[Stored records]
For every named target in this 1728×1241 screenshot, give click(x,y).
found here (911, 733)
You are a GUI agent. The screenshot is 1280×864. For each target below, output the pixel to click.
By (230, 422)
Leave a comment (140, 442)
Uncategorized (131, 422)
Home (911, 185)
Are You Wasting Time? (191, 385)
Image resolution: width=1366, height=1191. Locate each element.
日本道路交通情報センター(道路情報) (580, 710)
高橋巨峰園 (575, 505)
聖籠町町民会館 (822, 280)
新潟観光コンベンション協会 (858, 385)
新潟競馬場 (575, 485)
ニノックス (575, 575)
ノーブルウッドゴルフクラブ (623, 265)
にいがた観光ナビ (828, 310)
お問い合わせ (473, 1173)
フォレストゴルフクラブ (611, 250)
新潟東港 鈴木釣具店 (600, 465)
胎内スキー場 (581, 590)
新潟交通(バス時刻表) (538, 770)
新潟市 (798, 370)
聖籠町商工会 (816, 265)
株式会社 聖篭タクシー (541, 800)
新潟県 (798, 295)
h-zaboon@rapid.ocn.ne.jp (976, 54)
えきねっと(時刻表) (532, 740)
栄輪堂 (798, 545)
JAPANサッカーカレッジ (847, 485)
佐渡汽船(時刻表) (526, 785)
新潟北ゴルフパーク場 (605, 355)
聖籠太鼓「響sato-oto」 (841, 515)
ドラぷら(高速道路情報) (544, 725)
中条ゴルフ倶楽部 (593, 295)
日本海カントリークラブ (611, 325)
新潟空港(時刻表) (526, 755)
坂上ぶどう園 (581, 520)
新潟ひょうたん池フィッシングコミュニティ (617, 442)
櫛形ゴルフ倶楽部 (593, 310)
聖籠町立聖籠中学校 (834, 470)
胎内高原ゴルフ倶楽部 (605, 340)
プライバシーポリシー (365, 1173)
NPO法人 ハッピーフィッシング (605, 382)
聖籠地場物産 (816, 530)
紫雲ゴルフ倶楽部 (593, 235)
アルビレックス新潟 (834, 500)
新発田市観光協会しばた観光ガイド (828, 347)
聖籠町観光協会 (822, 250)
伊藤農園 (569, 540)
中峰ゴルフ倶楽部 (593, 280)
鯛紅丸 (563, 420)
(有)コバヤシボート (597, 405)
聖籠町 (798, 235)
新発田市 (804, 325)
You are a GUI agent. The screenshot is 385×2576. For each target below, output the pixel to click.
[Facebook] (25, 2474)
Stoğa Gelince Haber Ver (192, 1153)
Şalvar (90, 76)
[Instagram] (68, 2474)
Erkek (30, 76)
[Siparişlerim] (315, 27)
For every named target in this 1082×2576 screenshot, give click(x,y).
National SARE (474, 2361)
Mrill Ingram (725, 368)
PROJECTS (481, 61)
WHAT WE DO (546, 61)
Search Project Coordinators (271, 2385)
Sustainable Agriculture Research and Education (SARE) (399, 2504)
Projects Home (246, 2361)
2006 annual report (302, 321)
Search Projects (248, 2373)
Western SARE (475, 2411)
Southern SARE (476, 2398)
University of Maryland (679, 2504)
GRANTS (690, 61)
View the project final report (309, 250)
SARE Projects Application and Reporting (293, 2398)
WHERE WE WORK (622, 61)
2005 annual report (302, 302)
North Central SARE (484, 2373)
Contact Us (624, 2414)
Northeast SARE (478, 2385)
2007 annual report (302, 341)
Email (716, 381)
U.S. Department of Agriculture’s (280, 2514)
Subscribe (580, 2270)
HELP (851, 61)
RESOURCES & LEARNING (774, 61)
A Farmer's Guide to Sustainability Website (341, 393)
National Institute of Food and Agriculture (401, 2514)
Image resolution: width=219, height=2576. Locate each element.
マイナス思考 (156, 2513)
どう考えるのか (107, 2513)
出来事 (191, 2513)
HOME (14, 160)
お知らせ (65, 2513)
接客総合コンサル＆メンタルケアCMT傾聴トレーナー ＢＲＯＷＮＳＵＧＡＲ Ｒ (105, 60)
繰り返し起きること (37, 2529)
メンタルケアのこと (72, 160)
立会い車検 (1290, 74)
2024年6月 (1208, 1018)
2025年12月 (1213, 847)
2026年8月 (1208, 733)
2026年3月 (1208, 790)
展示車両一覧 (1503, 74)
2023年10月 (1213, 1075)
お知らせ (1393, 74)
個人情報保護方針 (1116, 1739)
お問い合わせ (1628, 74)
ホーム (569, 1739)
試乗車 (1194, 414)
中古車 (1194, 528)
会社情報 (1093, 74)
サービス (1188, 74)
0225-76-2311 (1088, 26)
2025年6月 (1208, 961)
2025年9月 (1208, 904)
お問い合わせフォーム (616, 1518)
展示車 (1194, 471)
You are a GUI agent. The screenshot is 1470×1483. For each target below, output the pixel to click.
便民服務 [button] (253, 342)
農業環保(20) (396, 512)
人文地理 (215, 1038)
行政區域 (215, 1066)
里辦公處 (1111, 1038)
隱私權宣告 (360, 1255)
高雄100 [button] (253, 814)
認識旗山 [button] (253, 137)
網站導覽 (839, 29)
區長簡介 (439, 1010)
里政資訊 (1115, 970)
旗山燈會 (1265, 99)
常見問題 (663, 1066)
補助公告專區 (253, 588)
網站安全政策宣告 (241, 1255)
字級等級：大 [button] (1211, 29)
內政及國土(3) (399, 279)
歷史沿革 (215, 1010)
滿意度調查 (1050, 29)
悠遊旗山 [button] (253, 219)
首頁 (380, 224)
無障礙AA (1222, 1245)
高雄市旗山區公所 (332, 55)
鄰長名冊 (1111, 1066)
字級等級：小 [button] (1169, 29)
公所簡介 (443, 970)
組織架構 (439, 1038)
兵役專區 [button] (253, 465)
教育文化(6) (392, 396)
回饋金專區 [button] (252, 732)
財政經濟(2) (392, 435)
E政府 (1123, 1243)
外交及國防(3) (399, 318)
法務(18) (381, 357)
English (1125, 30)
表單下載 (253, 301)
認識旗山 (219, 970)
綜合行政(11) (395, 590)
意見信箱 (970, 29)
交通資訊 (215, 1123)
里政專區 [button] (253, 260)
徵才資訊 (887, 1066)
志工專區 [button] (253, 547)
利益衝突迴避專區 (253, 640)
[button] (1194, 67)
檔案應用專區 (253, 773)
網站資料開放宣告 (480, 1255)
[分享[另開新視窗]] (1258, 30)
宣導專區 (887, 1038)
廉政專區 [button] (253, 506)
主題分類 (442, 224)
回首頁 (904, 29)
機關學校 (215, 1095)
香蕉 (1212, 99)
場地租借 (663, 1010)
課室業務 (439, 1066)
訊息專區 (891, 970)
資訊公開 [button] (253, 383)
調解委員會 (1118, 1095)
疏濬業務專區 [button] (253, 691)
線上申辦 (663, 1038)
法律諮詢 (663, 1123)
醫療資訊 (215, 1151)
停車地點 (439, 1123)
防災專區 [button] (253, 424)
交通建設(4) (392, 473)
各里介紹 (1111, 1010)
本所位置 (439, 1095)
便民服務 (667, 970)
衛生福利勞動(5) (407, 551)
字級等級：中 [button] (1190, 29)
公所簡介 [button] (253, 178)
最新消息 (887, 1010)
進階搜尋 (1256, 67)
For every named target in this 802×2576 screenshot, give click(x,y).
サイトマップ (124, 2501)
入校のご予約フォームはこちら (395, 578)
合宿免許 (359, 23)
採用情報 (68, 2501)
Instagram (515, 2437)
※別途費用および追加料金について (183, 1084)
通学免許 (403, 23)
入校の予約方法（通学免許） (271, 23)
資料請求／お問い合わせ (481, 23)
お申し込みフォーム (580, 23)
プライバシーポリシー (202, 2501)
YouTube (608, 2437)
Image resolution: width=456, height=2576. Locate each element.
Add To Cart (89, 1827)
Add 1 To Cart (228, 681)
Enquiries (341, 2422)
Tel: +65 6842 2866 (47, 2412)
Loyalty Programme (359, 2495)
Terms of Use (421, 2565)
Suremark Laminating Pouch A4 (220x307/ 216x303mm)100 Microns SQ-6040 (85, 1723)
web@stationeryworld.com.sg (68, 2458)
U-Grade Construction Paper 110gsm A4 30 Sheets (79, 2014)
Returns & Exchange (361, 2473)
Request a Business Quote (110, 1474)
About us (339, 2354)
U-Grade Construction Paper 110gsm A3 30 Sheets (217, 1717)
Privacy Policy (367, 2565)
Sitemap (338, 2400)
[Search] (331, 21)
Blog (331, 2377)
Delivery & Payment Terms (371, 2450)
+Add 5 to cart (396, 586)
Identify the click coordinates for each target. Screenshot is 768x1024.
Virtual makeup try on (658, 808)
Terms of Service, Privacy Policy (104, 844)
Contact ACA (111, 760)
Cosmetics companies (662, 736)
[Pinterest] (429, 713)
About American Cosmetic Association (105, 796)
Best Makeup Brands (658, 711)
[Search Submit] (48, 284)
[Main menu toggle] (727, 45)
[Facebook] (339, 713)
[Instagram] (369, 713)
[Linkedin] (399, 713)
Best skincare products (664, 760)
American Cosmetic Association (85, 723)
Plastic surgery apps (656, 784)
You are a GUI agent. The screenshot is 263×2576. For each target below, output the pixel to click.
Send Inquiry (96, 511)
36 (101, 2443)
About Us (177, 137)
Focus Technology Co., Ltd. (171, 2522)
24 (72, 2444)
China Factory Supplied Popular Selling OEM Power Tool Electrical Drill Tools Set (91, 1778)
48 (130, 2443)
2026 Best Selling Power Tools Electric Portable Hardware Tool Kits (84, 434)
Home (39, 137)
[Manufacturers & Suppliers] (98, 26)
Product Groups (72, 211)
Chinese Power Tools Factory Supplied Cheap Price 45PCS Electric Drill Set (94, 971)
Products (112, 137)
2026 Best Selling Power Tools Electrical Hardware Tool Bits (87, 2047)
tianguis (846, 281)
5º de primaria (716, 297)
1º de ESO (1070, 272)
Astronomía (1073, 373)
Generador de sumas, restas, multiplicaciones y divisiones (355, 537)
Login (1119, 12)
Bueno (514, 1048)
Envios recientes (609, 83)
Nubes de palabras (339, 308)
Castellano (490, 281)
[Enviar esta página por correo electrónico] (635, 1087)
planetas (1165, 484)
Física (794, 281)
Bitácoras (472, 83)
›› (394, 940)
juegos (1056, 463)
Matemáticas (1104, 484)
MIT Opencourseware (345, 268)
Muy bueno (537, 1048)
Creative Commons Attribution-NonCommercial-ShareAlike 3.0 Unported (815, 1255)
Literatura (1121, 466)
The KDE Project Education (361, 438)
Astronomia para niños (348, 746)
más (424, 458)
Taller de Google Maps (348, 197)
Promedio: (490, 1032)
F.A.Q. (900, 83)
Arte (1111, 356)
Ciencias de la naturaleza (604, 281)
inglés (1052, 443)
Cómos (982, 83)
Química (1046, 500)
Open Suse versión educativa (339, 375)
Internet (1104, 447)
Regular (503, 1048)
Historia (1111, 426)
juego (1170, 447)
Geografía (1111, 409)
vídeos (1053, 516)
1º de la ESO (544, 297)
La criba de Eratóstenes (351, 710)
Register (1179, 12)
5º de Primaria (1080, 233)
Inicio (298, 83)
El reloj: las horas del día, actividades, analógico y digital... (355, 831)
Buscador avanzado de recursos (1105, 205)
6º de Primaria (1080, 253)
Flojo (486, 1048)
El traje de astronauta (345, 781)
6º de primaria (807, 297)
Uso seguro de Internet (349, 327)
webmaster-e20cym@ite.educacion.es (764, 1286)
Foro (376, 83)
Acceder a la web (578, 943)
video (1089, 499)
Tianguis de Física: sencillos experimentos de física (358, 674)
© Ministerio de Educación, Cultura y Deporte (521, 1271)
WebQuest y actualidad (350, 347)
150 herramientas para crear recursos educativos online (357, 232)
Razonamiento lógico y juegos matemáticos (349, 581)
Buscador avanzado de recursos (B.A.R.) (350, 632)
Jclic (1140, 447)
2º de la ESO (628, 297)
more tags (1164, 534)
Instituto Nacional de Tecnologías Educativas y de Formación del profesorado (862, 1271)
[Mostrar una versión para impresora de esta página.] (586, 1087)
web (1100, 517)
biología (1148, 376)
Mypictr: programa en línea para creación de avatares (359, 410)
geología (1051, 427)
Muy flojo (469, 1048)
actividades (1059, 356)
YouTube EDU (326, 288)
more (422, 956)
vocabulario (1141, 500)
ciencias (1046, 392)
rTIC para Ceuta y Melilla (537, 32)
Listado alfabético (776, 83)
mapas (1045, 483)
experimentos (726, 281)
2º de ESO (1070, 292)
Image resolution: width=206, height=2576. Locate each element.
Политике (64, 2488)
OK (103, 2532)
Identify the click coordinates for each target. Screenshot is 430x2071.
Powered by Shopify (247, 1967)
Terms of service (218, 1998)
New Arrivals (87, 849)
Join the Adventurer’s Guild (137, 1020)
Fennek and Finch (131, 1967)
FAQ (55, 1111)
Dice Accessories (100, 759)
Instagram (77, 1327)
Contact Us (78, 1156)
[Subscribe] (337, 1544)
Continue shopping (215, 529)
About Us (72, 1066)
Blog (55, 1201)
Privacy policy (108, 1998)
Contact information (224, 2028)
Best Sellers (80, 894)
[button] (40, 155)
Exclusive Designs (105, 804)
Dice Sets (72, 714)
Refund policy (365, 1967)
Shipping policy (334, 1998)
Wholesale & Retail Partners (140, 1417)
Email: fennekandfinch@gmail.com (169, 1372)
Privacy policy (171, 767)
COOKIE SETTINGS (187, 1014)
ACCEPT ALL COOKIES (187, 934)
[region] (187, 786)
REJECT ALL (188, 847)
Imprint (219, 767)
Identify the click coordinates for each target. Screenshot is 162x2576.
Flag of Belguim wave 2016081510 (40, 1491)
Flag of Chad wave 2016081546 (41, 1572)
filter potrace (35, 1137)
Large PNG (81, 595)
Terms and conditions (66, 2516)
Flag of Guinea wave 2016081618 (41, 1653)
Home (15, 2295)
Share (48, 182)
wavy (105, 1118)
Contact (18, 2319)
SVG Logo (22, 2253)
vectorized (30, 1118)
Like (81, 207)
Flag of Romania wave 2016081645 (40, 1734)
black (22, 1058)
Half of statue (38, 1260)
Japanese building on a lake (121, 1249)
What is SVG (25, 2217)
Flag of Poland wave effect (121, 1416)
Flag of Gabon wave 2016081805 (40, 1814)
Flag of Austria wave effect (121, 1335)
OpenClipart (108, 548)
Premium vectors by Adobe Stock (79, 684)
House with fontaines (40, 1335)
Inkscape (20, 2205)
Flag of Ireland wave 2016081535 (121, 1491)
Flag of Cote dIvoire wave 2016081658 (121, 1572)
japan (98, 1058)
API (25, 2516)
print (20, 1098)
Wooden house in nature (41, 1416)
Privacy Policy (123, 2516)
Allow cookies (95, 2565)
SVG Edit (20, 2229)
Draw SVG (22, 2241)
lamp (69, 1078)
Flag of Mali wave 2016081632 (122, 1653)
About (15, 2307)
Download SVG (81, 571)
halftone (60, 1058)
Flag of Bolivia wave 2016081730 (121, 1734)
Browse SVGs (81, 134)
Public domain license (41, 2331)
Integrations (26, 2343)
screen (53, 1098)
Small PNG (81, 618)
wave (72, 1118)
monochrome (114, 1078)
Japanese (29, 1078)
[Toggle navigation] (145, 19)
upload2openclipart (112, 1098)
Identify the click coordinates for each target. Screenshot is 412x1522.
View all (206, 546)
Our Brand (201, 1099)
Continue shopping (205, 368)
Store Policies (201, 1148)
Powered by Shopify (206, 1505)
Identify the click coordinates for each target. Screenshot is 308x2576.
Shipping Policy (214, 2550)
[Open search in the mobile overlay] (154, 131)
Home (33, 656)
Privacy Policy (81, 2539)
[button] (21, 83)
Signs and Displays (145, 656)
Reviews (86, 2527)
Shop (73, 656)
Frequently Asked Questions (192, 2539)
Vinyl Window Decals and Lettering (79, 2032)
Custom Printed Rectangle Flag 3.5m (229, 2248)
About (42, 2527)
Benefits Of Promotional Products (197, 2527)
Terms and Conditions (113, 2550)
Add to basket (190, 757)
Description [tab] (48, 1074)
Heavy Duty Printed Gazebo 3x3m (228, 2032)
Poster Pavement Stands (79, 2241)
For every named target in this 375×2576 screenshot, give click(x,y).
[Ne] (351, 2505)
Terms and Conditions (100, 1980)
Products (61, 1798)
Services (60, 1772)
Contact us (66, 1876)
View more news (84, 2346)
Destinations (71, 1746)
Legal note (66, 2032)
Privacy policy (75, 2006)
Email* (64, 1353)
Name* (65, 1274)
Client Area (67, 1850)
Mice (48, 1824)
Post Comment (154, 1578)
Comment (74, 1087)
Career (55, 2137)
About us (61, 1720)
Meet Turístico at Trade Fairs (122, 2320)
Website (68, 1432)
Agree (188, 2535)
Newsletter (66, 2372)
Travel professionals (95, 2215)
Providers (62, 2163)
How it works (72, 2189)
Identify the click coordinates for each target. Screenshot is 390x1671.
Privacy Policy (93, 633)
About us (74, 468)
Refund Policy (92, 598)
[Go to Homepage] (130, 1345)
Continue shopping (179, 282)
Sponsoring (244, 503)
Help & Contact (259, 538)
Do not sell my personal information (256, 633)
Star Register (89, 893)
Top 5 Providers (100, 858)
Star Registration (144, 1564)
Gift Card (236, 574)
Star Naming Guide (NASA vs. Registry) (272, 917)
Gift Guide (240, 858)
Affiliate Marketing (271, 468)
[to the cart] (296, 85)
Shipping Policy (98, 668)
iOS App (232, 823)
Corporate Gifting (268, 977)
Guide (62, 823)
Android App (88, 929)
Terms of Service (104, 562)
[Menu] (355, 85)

Exercise aim — The answer should consist solely of the lines from the first line above through the one with "新潟交通(バス時刻表) (538, 770)", both included, repeated exactly.

Result of this task —
For every named target in this 1728×1241 screenshot, give click(x,y).
found here (911, 733)
You are a GUI agent. The screenshot is 1280×864. For each target below, output the pixel to click.
By (230, 422)
Leave a comment (140, 442)
Uncategorized (131, 422)
Home (911, 185)
Are You Wasting Time? (191, 385)
Image resolution: width=1366, height=1191. Locate each element.
日本道路交通情報センター(道路情報) (580, 710)
高橋巨峰園 (575, 505)
聖籠町町民会館 (822, 280)
新潟観光コンベンション協会 (858, 385)
新潟競馬場 (575, 485)
ニノックス (575, 575)
ノーブルウッドゴルフクラブ (623, 265)
にいがた観光ナビ (828, 310)
お問い合わせ (473, 1173)
フォレストゴルフクラブ (611, 250)
新潟東港 鈴木釣具店 (600, 465)
胎内スキー場 (581, 590)
新潟交通(バス時刻表) (538, 770)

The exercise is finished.